I've tried more than once to turn people I know onto country music (be it old-time music, western swing, honky tonk, progressive country, etc) and most of them discard all of it.
He's great but has become a tool for hipsters to fill their eclectic taste quota since the hivemind has deemed it cool to like him
This is a good reply, it just seems everyone I've talked to still disregard all other country even after pretending to like TVZ (like >>61840380 said)
Most country's sad in one way or another. This list helped me branch into that specific style though.

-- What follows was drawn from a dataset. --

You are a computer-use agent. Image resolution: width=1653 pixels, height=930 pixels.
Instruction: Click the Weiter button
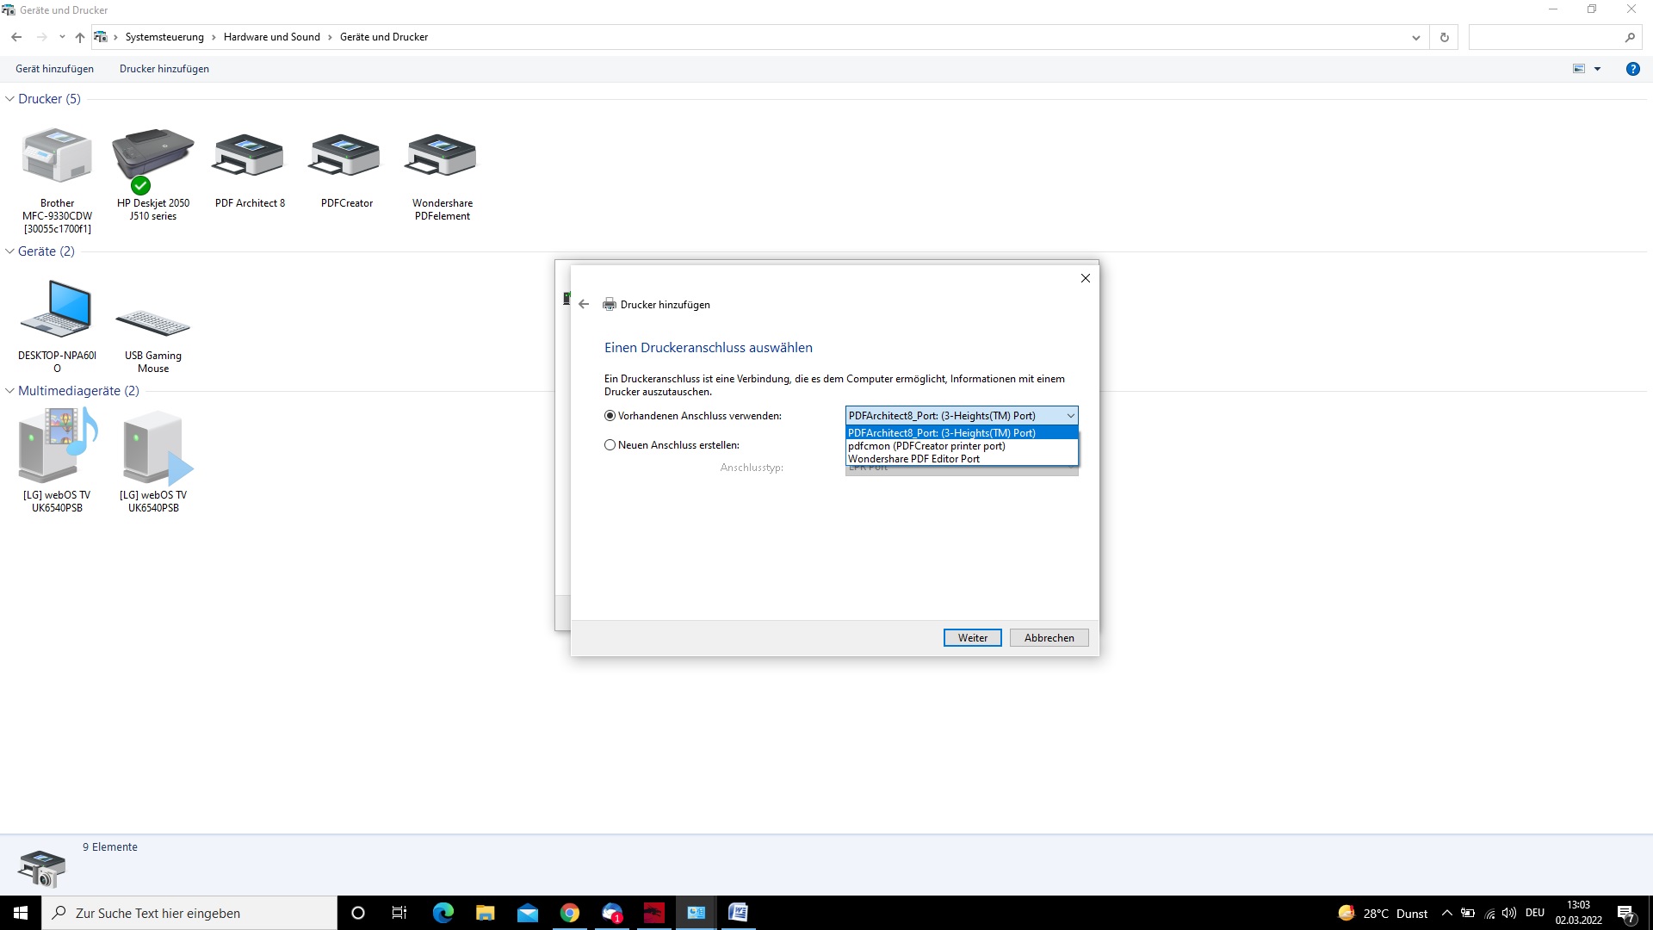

Only in the sense than say Bob Dylan is more than just another folk music or Miles Davis is more than just another jazz musician. Yes, he is in a way, but he's not really different enough from the rest to make a big deal out of it. The only reason he's special, really, is because of the quality of his output.
>says they like country
>they don't like bluegrass
Of course its silly that so many people dismiss an entire genre like country, but Townes has always been more rooted in folk than country to begin with so he's not really that great of an example.
I'd take exception to that, honestly. It's more accurate to say that there is (or was) a blurred line between what's considered folk and country.
Or to put it another way, there's more documented incidents of Woody Guthrie calling himself a country and/or western singer than Hank Williams calling himself one,
>It's more accurate to say that there is (or was) a blurred line between what's considered folk and country.
I'd agree that there was, and there obviously is a traceable lineage, but by the time Townes started making music they had already diverged by a good bit and his work seemed to still lie more on the folk side IMO.